-------- Listed records --------

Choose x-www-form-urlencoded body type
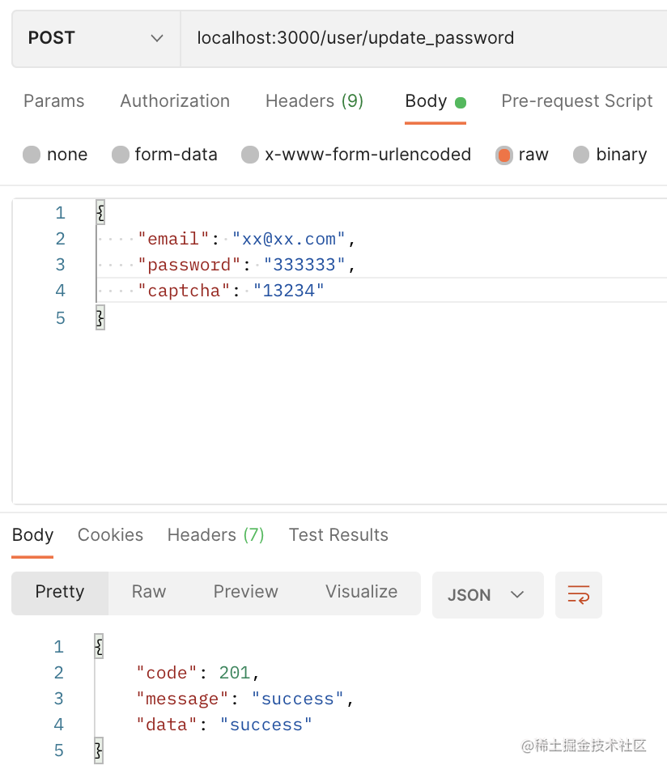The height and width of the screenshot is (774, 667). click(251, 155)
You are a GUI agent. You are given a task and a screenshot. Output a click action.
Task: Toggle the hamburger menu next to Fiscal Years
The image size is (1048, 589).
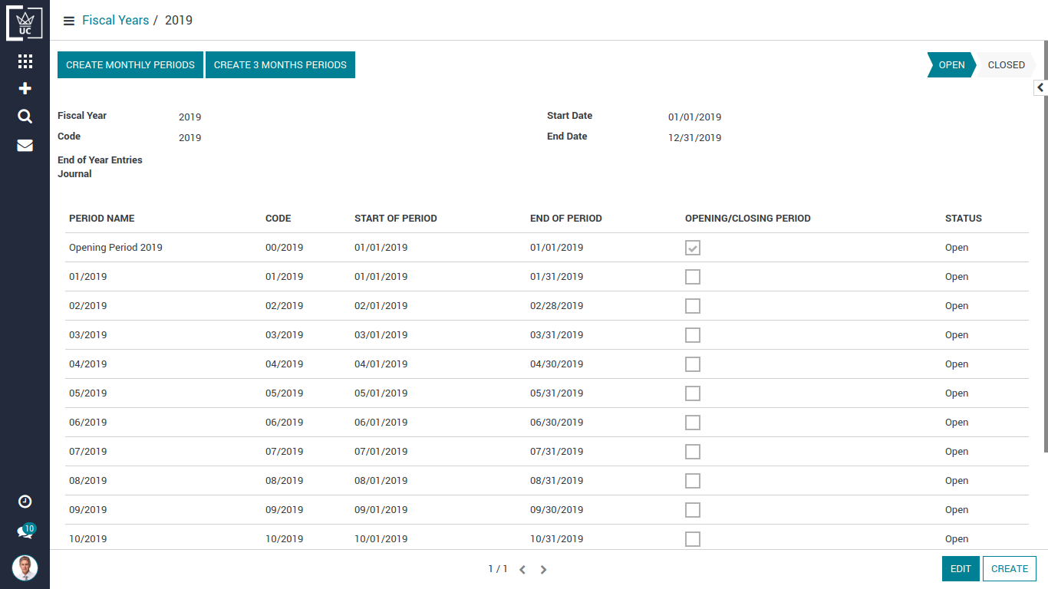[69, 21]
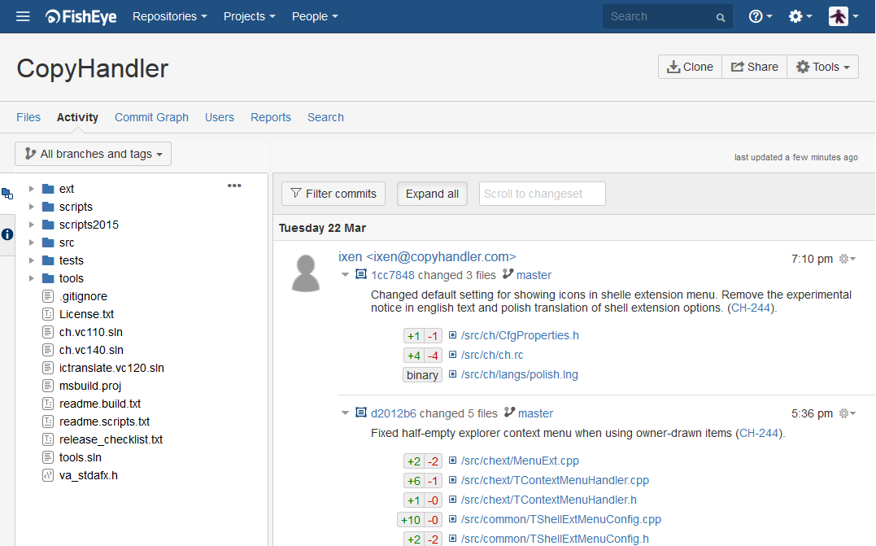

--------
-------- Listed records --------

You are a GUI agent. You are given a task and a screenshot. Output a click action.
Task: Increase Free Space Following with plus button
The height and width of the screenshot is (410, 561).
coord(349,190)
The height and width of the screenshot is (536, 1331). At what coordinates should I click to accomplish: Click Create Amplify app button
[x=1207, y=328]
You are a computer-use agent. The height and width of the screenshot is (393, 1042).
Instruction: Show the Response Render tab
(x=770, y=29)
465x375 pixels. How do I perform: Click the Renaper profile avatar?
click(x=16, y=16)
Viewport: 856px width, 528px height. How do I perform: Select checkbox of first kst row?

--------

**Exercise objective**. Copy out precisely the lines from the line with "Task: Increase Free" to the line with "Viewport: 856px width, 528px" in the material above, including those two lines and omitting all the rest.

**Solution to the problem**.
Task: Increase Free Space Following with plus button
The height and width of the screenshot is (410, 561).
coord(349,190)
The height and width of the screenshot is (536, 1331). At what coordinates should I click to accomplish: Click Create Amplify app button
[x=1207, y=328]
You are a computer-use agent. The height and width of the screenshot is (393, 1042).
Instruction: Show the Response Render tab
(x=770, y=29)
465x375 pixels. How do I perform: Click the Renaper profile avatar?
click(x=16, y=16)
Viewport: 856px width, 528px height. How do I perform: Select checkbox of first kst row?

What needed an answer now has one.